Eye movement effects of diazepam in sons of alcoholic fathers and male control subjects.

Both animal and human studies suggest that the GABA-benzodiazepine receptor complex may be involved in the acute effects of ethanol, as well as the development of tolerance and dependence with chronic ethanol use. The current study was performed to assess sensitivity to benzodiazepines, and thus the functional sensitivity of the GABA-benzodiazepine receptor system, in subjects at high risk for alcoholism. Sons of alcoholic fathers (SOAs; n = 27) were compared with male controls without a family history of alcoholism (n = 23) in response to diazepam versus placebo.
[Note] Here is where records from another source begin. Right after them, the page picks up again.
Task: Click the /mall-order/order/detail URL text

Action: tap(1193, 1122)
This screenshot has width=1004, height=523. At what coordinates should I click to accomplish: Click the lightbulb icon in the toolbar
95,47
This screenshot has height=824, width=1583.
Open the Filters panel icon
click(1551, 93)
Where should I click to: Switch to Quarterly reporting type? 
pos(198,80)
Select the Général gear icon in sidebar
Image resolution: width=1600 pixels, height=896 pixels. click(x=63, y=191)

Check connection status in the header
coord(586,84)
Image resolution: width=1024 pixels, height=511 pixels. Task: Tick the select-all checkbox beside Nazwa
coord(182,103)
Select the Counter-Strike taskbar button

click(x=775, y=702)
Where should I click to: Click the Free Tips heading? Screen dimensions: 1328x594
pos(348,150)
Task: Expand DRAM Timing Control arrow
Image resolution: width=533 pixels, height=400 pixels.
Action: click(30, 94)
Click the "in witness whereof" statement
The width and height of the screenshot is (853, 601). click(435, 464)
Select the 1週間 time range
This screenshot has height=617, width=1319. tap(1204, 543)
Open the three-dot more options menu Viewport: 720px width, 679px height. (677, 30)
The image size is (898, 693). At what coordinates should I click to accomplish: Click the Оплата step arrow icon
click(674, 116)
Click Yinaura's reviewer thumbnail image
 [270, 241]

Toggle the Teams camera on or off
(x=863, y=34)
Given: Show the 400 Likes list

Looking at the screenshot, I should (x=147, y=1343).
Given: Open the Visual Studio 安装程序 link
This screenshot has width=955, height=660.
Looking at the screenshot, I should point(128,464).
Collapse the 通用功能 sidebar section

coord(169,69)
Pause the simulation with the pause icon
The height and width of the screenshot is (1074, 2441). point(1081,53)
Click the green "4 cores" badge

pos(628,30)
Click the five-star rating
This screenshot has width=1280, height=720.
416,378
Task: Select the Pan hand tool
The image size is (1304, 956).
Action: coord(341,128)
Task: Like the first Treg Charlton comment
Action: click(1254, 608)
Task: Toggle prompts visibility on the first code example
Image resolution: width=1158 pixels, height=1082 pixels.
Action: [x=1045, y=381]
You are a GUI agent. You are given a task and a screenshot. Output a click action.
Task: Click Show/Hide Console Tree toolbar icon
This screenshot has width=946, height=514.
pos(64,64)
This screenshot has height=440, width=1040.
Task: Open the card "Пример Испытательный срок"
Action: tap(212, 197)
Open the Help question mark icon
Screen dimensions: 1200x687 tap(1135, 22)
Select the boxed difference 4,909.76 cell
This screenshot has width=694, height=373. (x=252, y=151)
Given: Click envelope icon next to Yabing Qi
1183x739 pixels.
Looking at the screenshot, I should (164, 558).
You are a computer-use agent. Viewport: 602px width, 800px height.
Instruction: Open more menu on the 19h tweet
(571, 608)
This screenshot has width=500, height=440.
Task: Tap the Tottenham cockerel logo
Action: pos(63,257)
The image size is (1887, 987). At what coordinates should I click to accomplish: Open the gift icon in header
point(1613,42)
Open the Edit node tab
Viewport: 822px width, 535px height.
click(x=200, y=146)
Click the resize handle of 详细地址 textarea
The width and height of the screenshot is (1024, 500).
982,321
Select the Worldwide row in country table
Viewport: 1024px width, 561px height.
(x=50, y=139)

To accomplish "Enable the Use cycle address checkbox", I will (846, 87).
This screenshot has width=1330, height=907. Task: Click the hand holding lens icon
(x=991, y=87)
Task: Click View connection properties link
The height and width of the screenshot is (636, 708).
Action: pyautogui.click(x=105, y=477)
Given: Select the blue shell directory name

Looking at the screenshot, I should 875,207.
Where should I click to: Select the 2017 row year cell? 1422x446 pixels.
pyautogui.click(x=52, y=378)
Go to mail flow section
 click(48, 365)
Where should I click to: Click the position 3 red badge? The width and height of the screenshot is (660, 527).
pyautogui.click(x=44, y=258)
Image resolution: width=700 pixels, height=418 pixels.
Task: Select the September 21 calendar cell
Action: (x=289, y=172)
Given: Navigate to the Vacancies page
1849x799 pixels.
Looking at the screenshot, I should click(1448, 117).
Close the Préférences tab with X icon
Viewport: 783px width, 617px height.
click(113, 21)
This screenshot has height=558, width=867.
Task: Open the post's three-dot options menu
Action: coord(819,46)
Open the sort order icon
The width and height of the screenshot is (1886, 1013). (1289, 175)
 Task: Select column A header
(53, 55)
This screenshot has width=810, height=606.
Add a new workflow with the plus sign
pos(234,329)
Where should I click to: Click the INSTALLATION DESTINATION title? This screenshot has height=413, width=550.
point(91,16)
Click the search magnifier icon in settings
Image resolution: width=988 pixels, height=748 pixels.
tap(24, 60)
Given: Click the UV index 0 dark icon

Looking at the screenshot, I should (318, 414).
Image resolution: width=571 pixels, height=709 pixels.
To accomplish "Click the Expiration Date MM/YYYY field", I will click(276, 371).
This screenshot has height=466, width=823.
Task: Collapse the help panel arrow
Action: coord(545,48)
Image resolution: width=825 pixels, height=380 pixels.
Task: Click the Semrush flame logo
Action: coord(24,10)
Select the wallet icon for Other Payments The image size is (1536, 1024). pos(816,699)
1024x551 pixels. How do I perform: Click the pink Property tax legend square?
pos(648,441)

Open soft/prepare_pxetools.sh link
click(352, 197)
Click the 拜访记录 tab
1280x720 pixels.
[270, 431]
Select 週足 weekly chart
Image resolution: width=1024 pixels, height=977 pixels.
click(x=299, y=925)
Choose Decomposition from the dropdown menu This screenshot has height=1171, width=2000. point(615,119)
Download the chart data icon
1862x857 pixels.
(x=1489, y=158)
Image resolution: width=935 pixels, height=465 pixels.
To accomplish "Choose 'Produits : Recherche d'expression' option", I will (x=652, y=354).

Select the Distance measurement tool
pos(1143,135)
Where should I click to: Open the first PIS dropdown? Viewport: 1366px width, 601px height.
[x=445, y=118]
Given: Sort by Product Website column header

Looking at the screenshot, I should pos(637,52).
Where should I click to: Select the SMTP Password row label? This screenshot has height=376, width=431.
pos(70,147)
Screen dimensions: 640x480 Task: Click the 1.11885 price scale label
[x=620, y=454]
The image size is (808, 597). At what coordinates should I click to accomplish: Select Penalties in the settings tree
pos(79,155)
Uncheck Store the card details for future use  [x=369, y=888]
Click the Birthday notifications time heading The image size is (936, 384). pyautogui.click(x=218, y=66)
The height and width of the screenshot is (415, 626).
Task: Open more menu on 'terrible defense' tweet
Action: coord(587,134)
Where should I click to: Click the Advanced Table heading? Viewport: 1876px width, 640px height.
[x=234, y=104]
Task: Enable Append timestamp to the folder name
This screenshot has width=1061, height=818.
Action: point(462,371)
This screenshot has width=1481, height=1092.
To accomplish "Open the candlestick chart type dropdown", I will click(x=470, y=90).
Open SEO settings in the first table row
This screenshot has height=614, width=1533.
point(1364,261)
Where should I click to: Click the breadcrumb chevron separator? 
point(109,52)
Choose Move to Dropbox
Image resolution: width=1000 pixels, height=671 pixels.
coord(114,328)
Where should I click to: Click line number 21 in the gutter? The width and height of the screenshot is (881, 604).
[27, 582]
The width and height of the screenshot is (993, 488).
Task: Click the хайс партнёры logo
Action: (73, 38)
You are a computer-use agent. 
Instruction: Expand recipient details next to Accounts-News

SOAs and controls received four logarithmically increasing doses of intravenous diazepam or placebo in randomized order on 2 days at least 1 week apart. Effects of diazepam were assessed using two eye movement tasks, peak saccadic eye movement velocity, and average smooth pursuit eye movement gain, which provide reliable, quantitative measures of benzodiazepine effects. In addition, memory, self-rated sedation, and pleasurable drug effects were measured. In comparison with control subjects, SOAs displayed significantly less diazepam effects on peak saccade velocity, average smooth pursuit gain, memory, and self-rated sedation, but significantly greater pleasurable drug effects. Differences in response to diazepam between SOAs and male controls may reflect altered functional sensitivity of the central GABA-benzodiazepine receptor system or a more general difference between groups in the effects of CNS active or sedating drugs.